◆ Task data:
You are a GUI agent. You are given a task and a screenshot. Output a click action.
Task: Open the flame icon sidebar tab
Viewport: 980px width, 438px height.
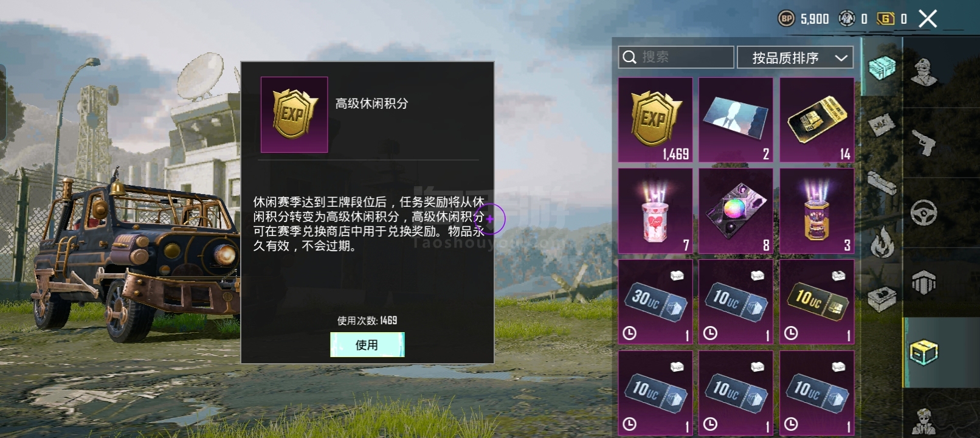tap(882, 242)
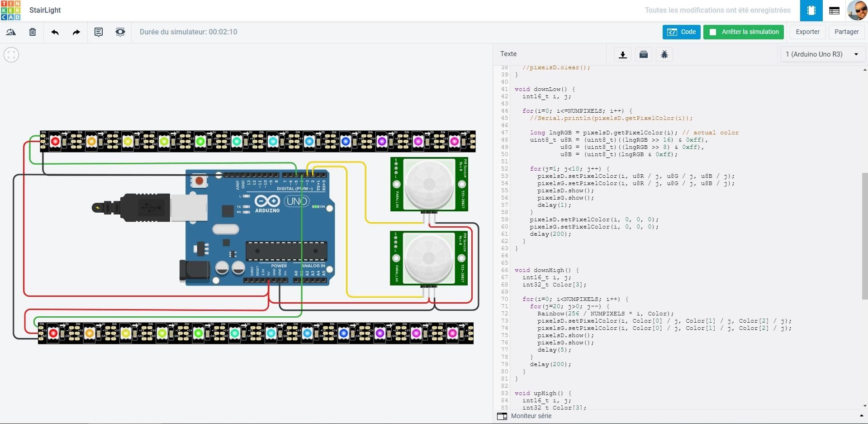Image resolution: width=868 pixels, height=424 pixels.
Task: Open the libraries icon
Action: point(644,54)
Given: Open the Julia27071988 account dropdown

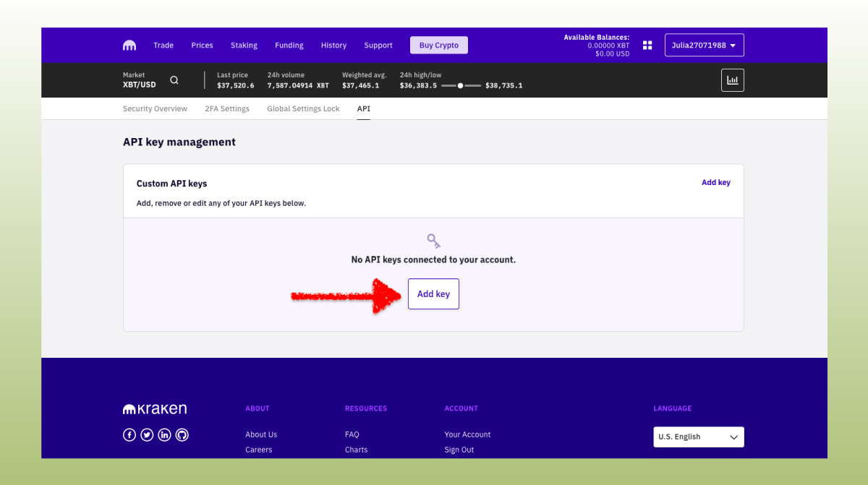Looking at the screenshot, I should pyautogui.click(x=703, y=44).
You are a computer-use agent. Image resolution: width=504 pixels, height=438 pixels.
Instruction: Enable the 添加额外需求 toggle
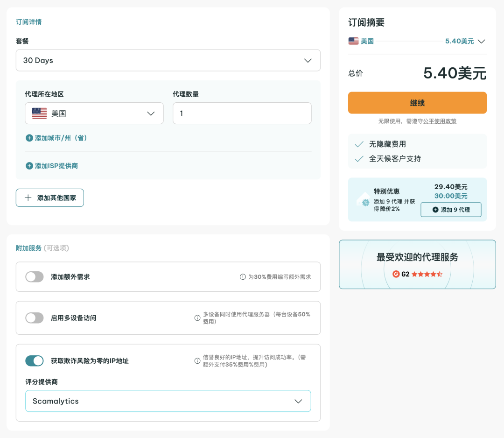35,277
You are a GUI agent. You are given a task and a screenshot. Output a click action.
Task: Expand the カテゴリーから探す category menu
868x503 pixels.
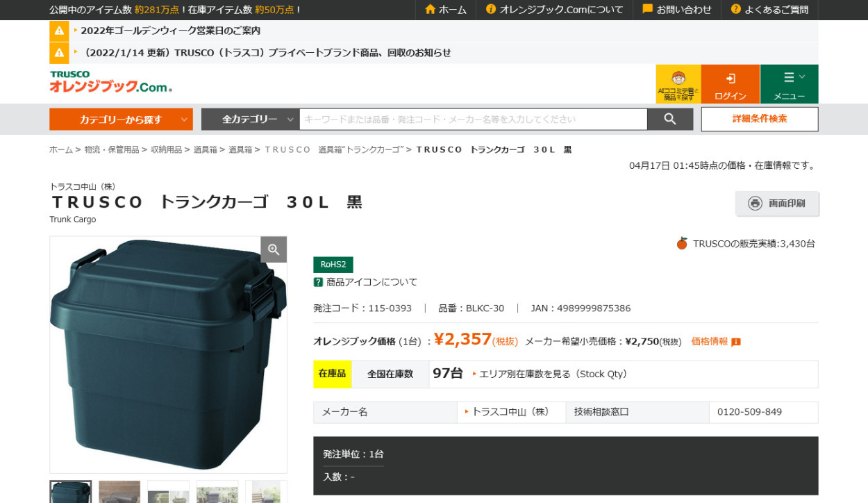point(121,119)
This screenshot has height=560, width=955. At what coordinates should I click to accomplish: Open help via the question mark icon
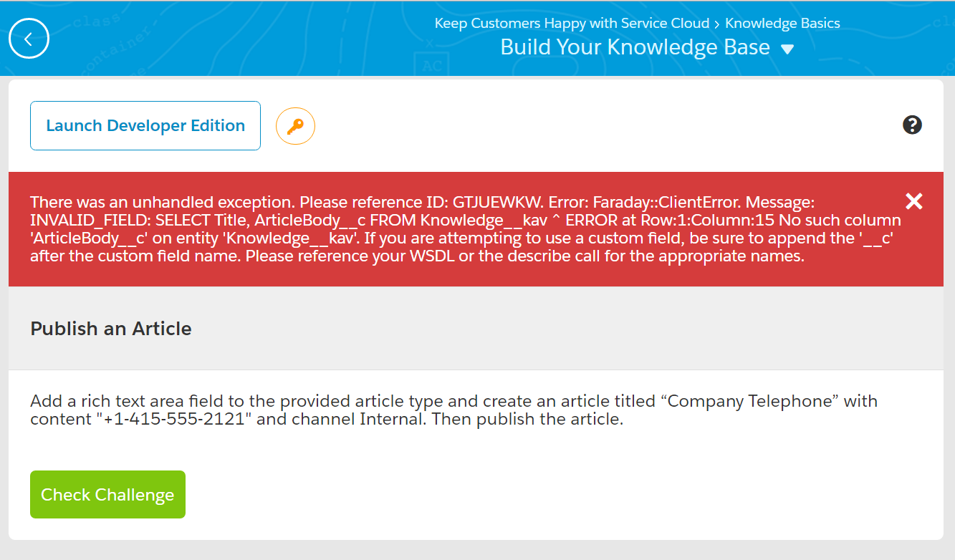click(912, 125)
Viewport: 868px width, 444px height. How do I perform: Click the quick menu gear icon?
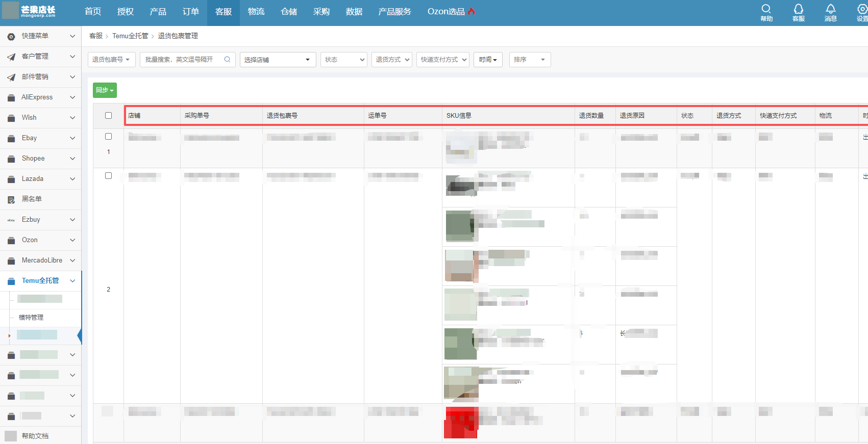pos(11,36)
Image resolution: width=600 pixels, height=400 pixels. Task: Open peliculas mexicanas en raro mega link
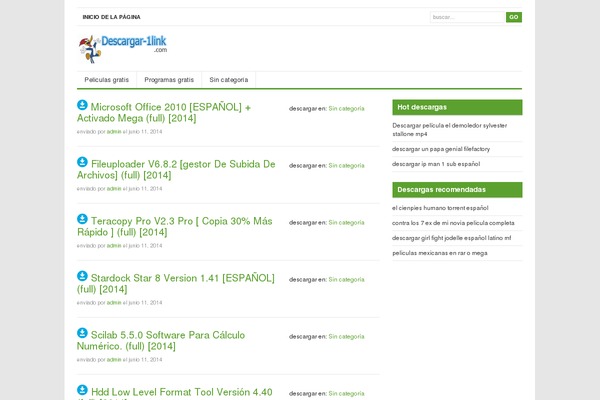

◆ Task: Only the pictures stay behind; copy everything else in the records above exactly.

◆ Result:
You are a GUI agent. You are given a task and a screenshot. Output a click action.
Task: Open the flame icon sidebar tab
Viewport: 980px width, 438px height.
tap(882, 242)
Image resolution: width=868 pixels, height=424 pixels.
Task: Open the libraries icon
Action: point(644,54)
Given: Open the Julia27071988 account dropdown

Looking at the screenshot, I should pyautogui.click(x=703, y=44).
You are a computer-use agent. Image resolution: width=504 pixels, height=438 pixels.
Instruction: Enable the 添加额外需求 toggle
35,277
You are a GUI agent. You are given a task and a screenshot. Output a click action.
Task: Expand the カテゴリーから探す category menu
868x503 pixels.
point(121,119)
This screenshot has height=560, width=955. At what coordinates should I click to accomplish: Open help via the question mark icon
click(912, 125)
Viewport: 868px width, 444px height. How do I perform: Click the quick menu gear icon?
pos(11,36)
Image resolution: width=600 pixels, height=400 pixels. Task: Open peliculas mexicanas en raro mega link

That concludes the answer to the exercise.